** Try it **
Your reply should hold only the lines from the records below where "agent" occurs.
______________________________
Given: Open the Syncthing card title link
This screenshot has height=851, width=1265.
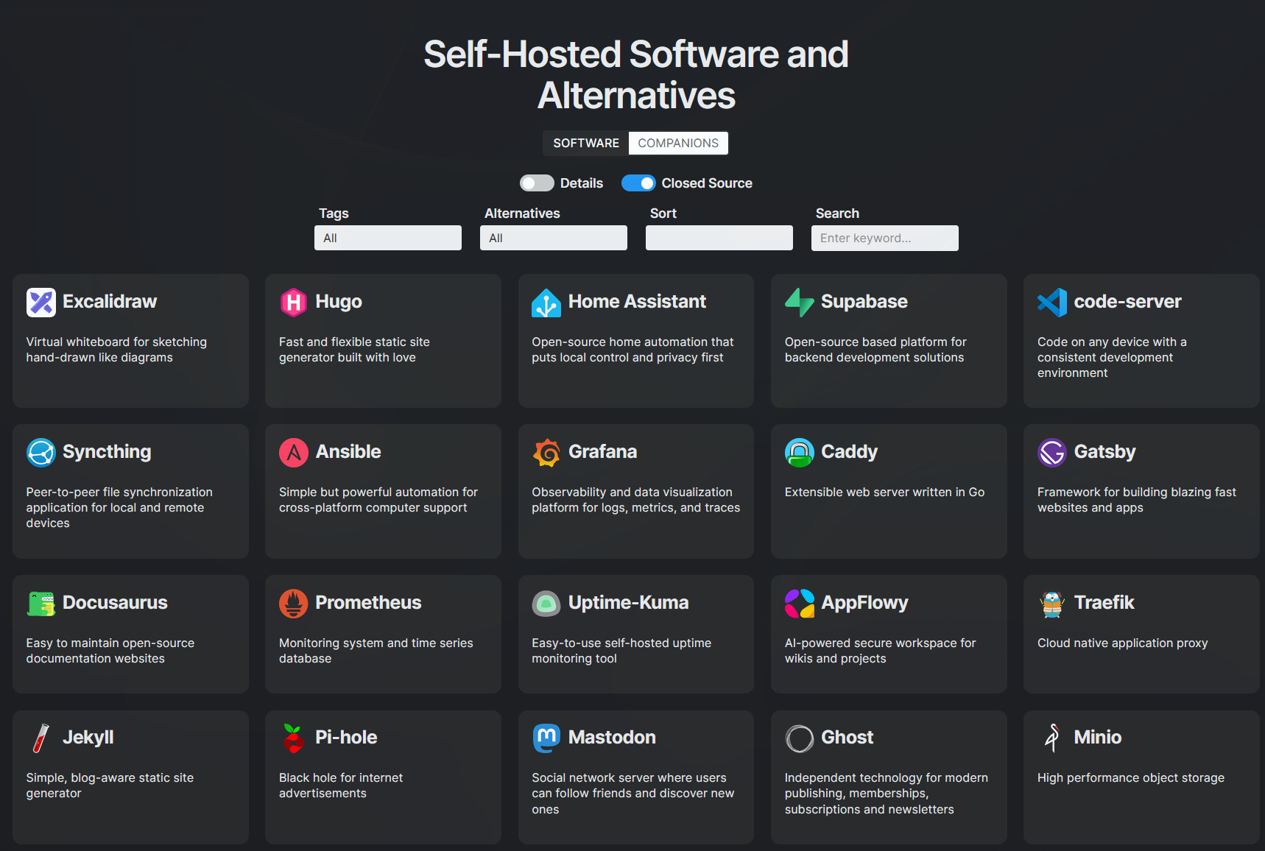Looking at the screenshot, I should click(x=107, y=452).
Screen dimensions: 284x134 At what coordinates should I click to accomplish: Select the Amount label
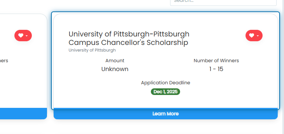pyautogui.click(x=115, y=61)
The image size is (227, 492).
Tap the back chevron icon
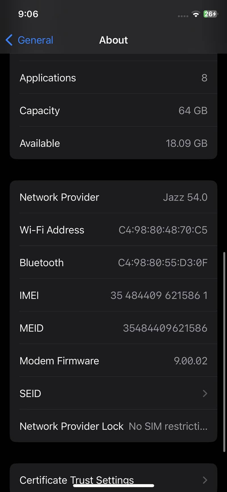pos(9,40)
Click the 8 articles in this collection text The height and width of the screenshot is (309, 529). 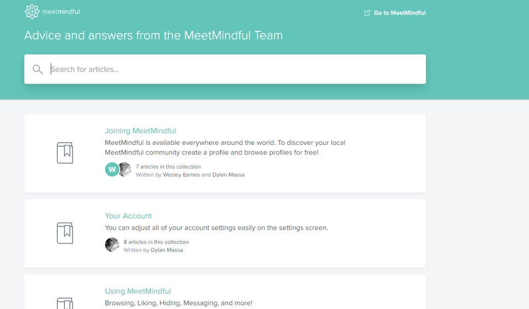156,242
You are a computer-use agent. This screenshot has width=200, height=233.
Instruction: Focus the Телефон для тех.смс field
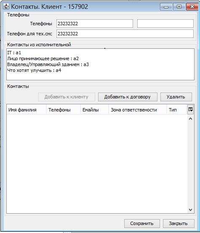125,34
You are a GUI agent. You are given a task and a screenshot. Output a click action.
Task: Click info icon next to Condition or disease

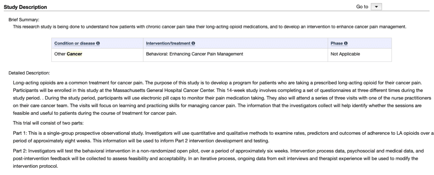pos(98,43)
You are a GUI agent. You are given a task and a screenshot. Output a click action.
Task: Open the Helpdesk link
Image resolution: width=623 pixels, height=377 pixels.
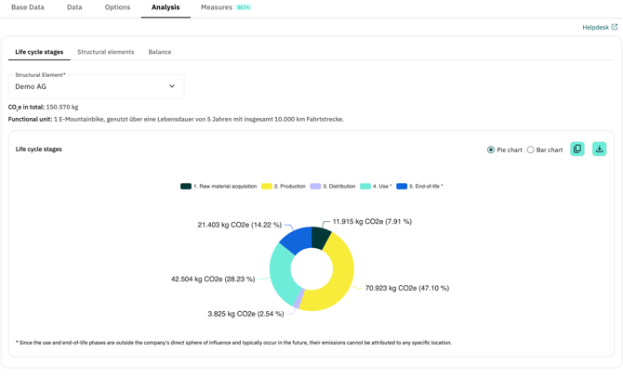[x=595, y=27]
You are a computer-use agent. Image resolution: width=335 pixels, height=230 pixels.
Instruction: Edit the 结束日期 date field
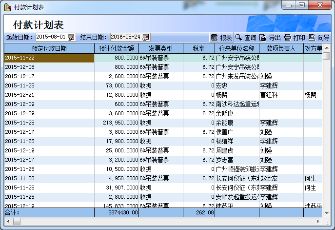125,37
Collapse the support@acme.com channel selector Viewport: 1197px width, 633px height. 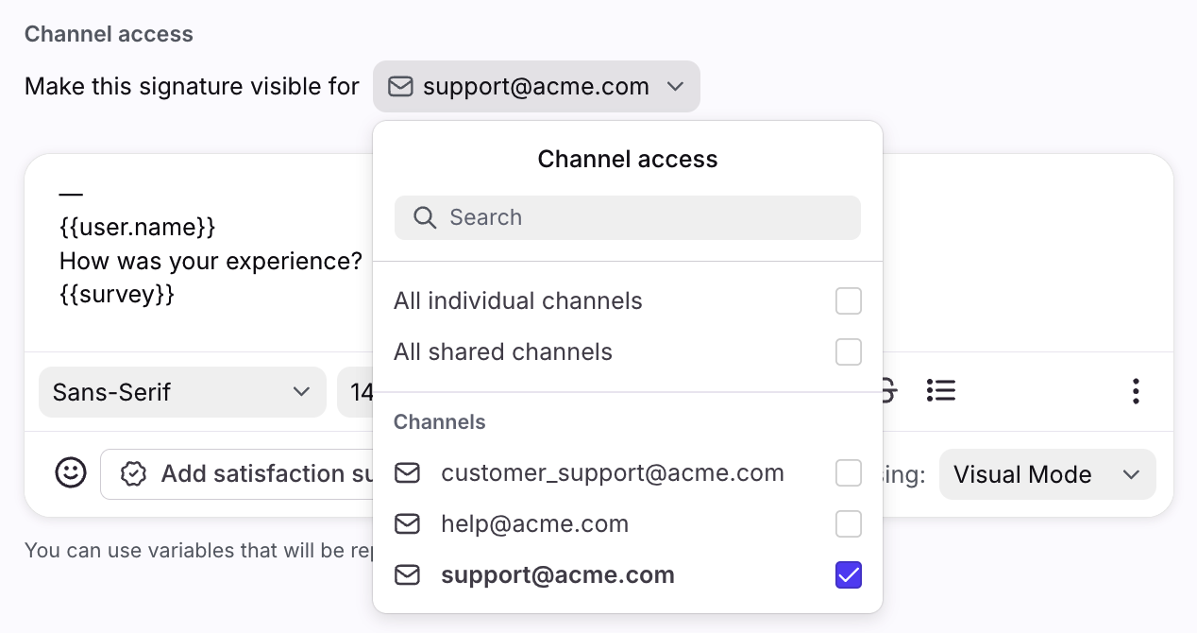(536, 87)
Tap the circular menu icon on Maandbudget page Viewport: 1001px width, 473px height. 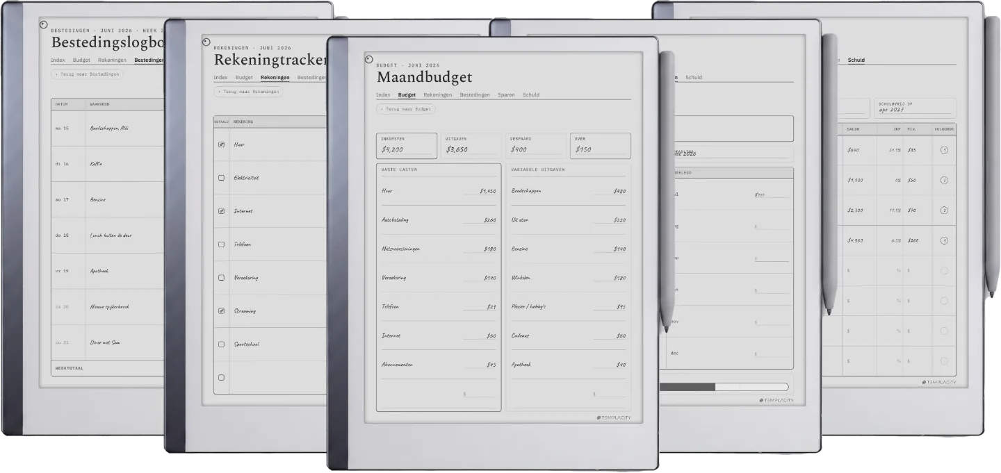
______________________________
** Answer **
You are a computer-use agent. This screenshot has width=200, height=233.
You are a GUI agent. You are given a task and a screenshot. Output a click action.
You are a GUI agent. You are given a task and a screenshot. Output a click action.
You are a computer-use agent. Image resolution: width=335 pixels, height=230 pixels.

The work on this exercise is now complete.